— START OF Extracted text —

Extreme values of ${x^3 + y^3 + z^3 - 3xyz}$ subject to ${ax + by + cz =1}$ using Lagrange Multipliers

Question

If ${ax + by + cz =1}$, then show that in general ${x^3 + y^3 + z^3 - 3xyz}$ has two stationary values ${0}$ and $\frac{1}{(a^3+b^3+c^3-3abc)}$, of which first is max or min according as ${a+b+c>0}$ or ${< 0}$ but second is not an extreme value. Comment on particular cases when (i) ${a+b+c=0}$, (ii) ${a=b=c}$.

My Attempt:

$${F=f+\lambda \phi =x^3 + y^3 + z^3 - 3xyz + 3\lambda(ax + by + cz-1)}$$ $${\frac13F_x = x^2-yz+\lambda a = 0}{\text{ ...(1)}}$$ $${\frac13F_y = y^2-xz+\lambda b = 0}{\text{ ...(2)}}$$ $${\frac13F_z = z^2-xy+\lambda c = 0{\text{ ...(3)}}}$$ $${(1)x+(2)y+(3)z \implies f+\lambda (1) = 0 \implies \lambda = -f}$$

$${(1)+(2)+(3) \implies}{x^2+y^2+z^2-xy-yz-zx=(a+b+c)f}$$

$${\implies f/(x+y+z)=(a+b+c)f}\,,$$ then ${f=0}$ or ${x+y+z=1/(a+b+c)}$.

Also, ${(1)-(2) \implies x^2-y^2-z(x-y)=f(a-b) \implies \frac{x-y}{a-b}=f\frac{a+b+c}{x+y+z}}$

Similarly ${(2)-(3)}$ and ${(3)-(1)}$, then we get ${\frac{x-y}{a-b}=\frac{y-z}{b-c}=\frac{z-x}{c-a}=f\frac{a+b+c}{x+y+z}}$

I don't know how to proceed further. I couldn't get the other stationary value of ${f}$. I need help in proceeding further to calculate stationary points and/or stationary values, if at all, my method is correct.

Answer 1

Here I shall find all critical points without verifying what kind of critical points they are (which seems to be your question). My notations are similar to yours, but a bit different, so I shall work from scratch but my answer borrows a lot of your ideas (great attempt, by the way). However, I do not expect that any optimizing point will be a global one. Therefore, be careful and do not assume that any optimizing point will yield a global optimum.

— END OF Extracted text —
— START OF Data shown —

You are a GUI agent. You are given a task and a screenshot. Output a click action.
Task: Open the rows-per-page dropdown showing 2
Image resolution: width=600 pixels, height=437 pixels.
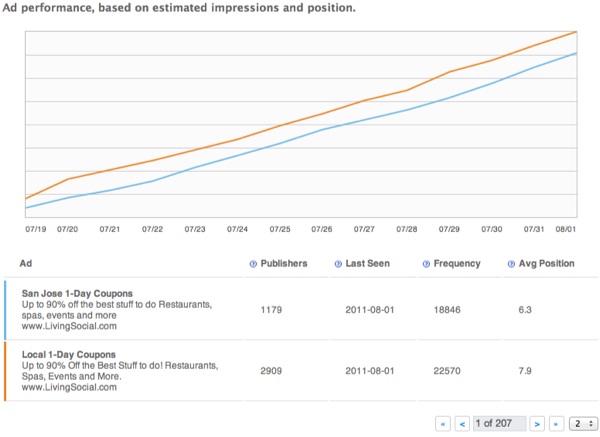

— END OF Data shown —

# [To do]
(a) In the Lagrange multiplier thread, update the part that opens with the words containing "Here I shall" and closes with "a global optimum.", changing "critical points" to "stationary points".
(b) Which two particular cases does the question in the Lagrange multiplier thread ask the reader to comment on?

# [Responses to the exercise]
(a)
Here I shall find all stationary points without verifying what kind of stationary points they are (which seems to be your question). My notations are similar to yours, but a bit different, so I shall work from scratch but my answer borrows a lot of your ideas (great attempt, by the way). However, I do not expect that any optimizing point will be a global one. Therefore, be careful and do not assume that any optimizing point will yield a global optimum.

(b) The cases a+b+c=0 and a=b=c.